▶ Task
The reply should return the data in full, exactly as written.

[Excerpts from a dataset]
*****
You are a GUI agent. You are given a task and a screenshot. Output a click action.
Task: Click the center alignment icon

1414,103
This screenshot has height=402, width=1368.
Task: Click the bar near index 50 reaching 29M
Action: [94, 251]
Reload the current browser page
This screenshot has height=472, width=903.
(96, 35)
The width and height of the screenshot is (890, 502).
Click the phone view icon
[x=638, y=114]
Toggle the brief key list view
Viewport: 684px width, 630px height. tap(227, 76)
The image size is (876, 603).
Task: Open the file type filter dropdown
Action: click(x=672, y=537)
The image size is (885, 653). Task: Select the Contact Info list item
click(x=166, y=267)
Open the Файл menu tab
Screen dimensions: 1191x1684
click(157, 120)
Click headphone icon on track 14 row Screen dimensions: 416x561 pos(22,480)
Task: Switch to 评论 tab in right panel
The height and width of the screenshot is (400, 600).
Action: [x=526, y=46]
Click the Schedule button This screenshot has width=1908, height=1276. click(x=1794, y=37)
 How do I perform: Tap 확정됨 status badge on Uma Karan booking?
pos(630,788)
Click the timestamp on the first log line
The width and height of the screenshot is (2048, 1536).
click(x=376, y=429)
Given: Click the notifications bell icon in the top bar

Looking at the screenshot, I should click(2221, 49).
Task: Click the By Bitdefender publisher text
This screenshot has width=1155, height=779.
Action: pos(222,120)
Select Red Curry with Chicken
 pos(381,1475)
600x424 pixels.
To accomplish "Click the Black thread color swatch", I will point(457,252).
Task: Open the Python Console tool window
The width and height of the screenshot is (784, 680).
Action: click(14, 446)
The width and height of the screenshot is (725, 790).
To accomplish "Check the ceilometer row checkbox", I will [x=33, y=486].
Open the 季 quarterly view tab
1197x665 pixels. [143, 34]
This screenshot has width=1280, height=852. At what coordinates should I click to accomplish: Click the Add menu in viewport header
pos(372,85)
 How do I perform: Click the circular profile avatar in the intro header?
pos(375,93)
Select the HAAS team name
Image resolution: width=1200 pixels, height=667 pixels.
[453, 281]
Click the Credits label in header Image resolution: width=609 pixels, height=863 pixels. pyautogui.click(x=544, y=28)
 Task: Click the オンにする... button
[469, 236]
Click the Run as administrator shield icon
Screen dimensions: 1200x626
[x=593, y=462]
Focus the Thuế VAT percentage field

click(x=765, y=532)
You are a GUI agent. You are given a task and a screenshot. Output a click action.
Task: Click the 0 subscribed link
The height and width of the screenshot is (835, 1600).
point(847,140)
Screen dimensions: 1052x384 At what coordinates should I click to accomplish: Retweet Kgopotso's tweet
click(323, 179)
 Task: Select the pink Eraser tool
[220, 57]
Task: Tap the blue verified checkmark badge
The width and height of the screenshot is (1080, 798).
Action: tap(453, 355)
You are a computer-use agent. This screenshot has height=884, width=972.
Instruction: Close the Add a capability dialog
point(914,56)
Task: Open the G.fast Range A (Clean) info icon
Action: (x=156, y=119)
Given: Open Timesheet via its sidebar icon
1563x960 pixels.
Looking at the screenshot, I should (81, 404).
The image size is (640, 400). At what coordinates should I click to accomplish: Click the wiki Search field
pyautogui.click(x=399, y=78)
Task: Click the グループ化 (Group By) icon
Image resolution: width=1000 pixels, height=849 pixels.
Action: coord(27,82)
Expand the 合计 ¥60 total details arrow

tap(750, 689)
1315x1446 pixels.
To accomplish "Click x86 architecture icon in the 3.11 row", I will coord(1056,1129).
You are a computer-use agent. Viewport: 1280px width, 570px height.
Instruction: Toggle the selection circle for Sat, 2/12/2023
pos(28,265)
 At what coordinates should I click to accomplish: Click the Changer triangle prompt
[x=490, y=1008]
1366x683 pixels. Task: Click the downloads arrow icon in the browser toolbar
*****
▶ Reply to the exercise
You are a GUI agent. You are given a task and a screenshot. Output a click action.
Task: Click the center alignment icon

1414,103
This screenshot has height=402, width=1368.
Task: Click the bar near index 50 reaching 29M
Action: [94, 251]
Reload the current browser page
This screenshot has height=472, width=903.
(96, 35)
The width and height of the screenshot is (890, 502).
Click the phone view icon
[x=638, y=114]
Toggle the brief key list view
Viewport: 684px width, 630px height. tap(227, 76)
The image size is (876, 603).
Task: Open the file type filter dropdown
Action: click(x=672, y=537)
The image size is (885, 653). Task: Select the Contact Info list item
click(x=166, y=267)
Open the Файл menu tab
Screen dimensions: 1191x1684
click(157, 120)
Click headphone icon on track 14 row Screen dimensions: 416x561 pos(22,480)
Task: Switch to 评论 tab in right panel
The height and width of the screenshot is (400, 600).
Action: [x=526, y=46]
Click the Schedule button This screenshot has width=1908, height=1276. click(x=1794, y=37)
 How do I perform: Tap 확정됨 status badge on Uma Karan booking?
pos(630,788)
Click the timestamp on the first log line
The width and height of the screenshot is (2048, 1536).
click(x=376, y=429)
Given: Click the notifications bell icon in the top bar

Looking at the screenshot, I should click(2221, 49).
Task: Click the By Bitdefender publisher text
This screenshot has width=1155, height=779.
Action: pos(222,120)
Select Red Curry with Chicken
 pos(381,1475)
600x424 pixels.
To accomplish "Click the Black thread color swatch", I will point(457,252).
Task: Open the Python Console tool window
The width and height of the screenshot is (784, 680).
Action: click(14, 446)
The width and height of the screenshot is (725, 790).
To accomplish "Check the ceilometer row checkbox", I will [x=33, y=486].
Open the 季 quarterly view tab
1197x665 pixels. [143, 34]
This screenshot has width=1280, height=852. At what coordinates should I click to accomplish: Click the Add menu in viewport header
pos(372,85)
 How do I perform: Click the circular profile avatar in the intro header?
pos(375,93)
Select the HAAS team name
Image resolution: width=1200 pixels, height=667 pixels.
[453, 281]
Click the Credits label in header Image resolution: width=609 pixels, height=863 pixels. pyautogui.click(x=544, y=28)
 Task: Click the オンにする... button
[469, 236]
Click the Run as administrator shield icon
Screen dimensions: 1200x626
[x=593, y=462]
Focus the Thuế VAT percentage field

click(x=765, y=532)
You are a GUI agent. You are given a task and a screenshot. Output a click action.
Task: Click the 0 subscribed link
The height and width of the screenshot is (835, 1600).
point(847,140)
Screen dimensions: 1052x384 At what coordinates should I click to accomplish: Retweet Kgopotso's tweet
click(323, 179)
 Task: Select the pink Eraser tool
[220, 57]
Task: Tap the blue verified checkmark badge
The width and height of the screenshot is (1080, 798).
Action: tap(453, 355)
You are a computer-use agent. This screenshot has height=884, width=972.
Instruction: Close the Add a capability dialog
point(914,56)
Task: Open the G.fast Range A (Clean) info icon
Action: (x=156, y=119)
Given: Open Timesheet via its sidebar icon
1563x960 pixels.
Looking at the screenshot, I should (81, 404).
The image size is (640, 400). At what coordinates should I click to accomplish: Click the wiki Search field
pyautogui.click(x=399, y=78)
Task: Click the グループ化 (Group By) icon
Image resolution: width=1000 pixels, height=849 pixels.
Action: coord(27,82)
Expand the 合计 ¥60 total details arrow

tap(750, 689)
1315x1446 pixels.
To accomplish "Click x86 architecture icon in the 3.11 row", I will coord(1056,1129).
You are a computer-use agent. Viewport: 1280px width, 570px height.
Instruction: Toggle the selection circle for Sat, 2/12/2023
pos(28,265)
 At what coordinates should I click to accomplish: Click the Changer triangle prompt
[x=490, y=1008]
1366x683 pixels. Task: Click the downloads arrow icon in the browser toolbar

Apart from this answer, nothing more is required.